Replies are listed 'Best First'.
Re: Problem of referencing into subroutines.
by jwkrahn (Abbot) on Feb 18, 2008 at 23:46 UTC
    sub mutate{ my @string = @{$_[0]}; for my $i (0.. $#string){ my $aref = $string[$i]; #print "\n"; if (rand() < $mutation_rate){ my $position1 = int(rand($#{$aref})); my $position2 = int(rand($#{$aref})); if ($position1 ne $position2){ my $temp = $string[$i][$position1]; $string[$i][$position1] = $string[$i][$position2]; $string[$i][$position2] = $temp; } } } return \@string; }

    You have an off-by-one error. If @$aref contains 10 elements it will have the indices 0 to 9 and int(rand($#{$aref})) will only pick a number in the range 0 to 8.

§ **TASK INSTRUCTIONS**:
• A. In the Perl subroutine reply, what range does int(rand($#{$aref})) pick from when @$aref holds 10 elements?
• B. Extend the reply about the Perl subroutine's off-by-one error, starting after its final sentence.
The listing plays no part in what you're asked to do.

§ **ITEMS**:
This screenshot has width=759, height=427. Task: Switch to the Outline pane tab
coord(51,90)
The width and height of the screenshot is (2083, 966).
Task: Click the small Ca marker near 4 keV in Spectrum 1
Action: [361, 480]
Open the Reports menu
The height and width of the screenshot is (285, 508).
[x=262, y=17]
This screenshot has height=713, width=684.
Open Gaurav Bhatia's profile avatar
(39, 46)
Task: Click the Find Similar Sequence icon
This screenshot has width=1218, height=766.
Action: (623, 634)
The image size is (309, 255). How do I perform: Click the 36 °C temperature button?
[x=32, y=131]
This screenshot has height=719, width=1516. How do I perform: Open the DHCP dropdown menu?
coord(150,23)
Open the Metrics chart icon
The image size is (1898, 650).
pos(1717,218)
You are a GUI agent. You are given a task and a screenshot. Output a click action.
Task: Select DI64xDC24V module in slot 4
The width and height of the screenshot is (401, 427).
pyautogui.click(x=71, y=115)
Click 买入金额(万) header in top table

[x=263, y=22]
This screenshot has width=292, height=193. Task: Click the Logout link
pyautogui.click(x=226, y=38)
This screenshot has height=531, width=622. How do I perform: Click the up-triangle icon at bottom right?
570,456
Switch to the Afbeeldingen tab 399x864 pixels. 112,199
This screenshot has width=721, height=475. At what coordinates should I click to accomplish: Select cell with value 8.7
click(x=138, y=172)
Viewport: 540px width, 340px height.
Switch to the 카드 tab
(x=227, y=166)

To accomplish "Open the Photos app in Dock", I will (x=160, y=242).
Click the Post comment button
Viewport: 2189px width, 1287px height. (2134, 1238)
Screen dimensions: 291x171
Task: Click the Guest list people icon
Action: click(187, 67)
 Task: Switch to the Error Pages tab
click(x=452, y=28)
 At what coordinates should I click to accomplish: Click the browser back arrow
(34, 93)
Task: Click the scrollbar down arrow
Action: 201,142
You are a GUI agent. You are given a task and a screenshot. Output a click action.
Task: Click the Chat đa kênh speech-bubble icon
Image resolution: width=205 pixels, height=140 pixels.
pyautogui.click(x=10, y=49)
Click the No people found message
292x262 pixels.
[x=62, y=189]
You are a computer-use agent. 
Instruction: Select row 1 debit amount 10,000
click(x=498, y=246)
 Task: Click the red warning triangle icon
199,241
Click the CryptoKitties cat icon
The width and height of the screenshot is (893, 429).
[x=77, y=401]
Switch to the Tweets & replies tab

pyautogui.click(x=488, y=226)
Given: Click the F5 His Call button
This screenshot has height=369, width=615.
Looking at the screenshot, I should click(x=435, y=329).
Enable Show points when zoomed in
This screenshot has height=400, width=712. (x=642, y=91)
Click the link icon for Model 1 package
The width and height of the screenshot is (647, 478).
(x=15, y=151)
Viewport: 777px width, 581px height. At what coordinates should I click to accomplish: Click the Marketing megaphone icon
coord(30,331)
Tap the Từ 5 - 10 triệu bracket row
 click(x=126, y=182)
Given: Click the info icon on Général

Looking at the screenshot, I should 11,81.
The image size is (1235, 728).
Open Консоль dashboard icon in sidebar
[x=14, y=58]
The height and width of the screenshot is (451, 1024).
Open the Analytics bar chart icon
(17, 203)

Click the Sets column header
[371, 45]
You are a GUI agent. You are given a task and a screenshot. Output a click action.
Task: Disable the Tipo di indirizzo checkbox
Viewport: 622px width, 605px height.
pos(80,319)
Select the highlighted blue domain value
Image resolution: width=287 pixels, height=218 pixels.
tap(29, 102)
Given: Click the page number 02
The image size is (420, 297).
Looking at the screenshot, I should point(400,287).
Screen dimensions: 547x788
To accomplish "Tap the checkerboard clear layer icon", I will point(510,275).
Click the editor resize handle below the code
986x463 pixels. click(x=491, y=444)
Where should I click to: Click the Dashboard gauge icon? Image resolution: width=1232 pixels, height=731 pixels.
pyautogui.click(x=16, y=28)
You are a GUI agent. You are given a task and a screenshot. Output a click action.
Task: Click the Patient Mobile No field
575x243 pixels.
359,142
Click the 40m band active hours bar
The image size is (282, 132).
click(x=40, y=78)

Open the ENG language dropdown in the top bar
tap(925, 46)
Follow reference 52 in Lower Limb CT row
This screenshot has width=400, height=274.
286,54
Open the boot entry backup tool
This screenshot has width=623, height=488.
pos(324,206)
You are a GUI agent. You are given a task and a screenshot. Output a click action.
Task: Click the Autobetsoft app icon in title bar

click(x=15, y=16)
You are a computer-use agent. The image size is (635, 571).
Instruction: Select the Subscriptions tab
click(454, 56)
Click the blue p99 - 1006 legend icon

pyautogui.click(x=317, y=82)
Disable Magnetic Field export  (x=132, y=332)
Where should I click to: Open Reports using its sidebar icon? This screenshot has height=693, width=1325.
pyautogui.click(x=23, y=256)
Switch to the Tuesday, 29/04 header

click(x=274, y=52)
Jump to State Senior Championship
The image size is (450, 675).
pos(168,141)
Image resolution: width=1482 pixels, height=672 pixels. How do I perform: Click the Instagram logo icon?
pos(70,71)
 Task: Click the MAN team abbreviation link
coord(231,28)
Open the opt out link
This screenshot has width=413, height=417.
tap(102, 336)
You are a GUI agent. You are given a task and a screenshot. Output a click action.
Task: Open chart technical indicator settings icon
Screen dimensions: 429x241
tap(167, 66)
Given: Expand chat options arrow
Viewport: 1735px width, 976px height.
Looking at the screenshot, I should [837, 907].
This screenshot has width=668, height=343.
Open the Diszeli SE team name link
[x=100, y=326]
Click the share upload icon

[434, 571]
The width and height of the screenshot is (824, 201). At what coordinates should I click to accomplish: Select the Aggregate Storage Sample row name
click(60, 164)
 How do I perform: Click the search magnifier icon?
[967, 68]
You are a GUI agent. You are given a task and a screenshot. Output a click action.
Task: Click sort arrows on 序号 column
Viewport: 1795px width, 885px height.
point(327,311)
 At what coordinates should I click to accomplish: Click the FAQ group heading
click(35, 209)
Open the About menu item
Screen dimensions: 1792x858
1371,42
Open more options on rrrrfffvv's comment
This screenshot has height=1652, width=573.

§ **WRITTEN RESPONSES**:
• A. It picks only a number from 0 to 8.

• B.
    Also, perl has a more efficient idiom for swapping values:

    sub mutate{ my @string = @{ $_[ 0 ] }; for my $i ( 0 .. $#string ){ my $aref = $string[ $i ]; #print "\n"; if ( rand() < $mutation_rate ){ my $position1 = int rand @$aref; my $position2 = int rand @$aref; if ( $position1 != $position2 ){ @{ $string[ $i ] }[ $position1, $position2 ] = @{ $str +ing[ $i ] }[ $position2, $position1 ]; } } } return \@string; }

    Update: Also you used the wrong comparison operator. Changed ne to !=.

Re: Problem of referencing into subroutines.
by kyle (Abbot) on Feb 18, 2008 at 22:30 UTC

    I'll start by saying that the reference dancing here makes my eyes cross, so take my remarks with some salt. Also, since I don't have your input file or a good idea of what this is to produce, I can't really test. That said, look here...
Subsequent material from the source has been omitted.